_Dataset records_

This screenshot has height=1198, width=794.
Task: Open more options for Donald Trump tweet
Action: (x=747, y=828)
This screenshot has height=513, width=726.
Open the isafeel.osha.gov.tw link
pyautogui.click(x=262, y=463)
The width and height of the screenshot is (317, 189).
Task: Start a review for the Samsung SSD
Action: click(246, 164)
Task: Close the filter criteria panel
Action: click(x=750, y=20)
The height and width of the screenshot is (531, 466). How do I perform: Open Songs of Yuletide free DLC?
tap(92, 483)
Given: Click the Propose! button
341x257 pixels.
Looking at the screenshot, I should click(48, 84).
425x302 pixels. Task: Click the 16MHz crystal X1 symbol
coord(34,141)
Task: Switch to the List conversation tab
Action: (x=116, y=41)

---

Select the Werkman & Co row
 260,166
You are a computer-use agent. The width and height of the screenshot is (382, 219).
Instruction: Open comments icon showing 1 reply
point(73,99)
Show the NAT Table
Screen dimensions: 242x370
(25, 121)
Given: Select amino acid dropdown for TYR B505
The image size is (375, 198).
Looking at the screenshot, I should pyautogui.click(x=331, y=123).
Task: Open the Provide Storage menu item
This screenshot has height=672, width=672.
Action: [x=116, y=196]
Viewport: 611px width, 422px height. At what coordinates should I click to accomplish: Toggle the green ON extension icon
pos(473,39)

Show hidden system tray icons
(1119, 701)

_What to work on_
Please tally the lines of the material that contain the word "Given", then give the total alone.

_Solution to this task_
2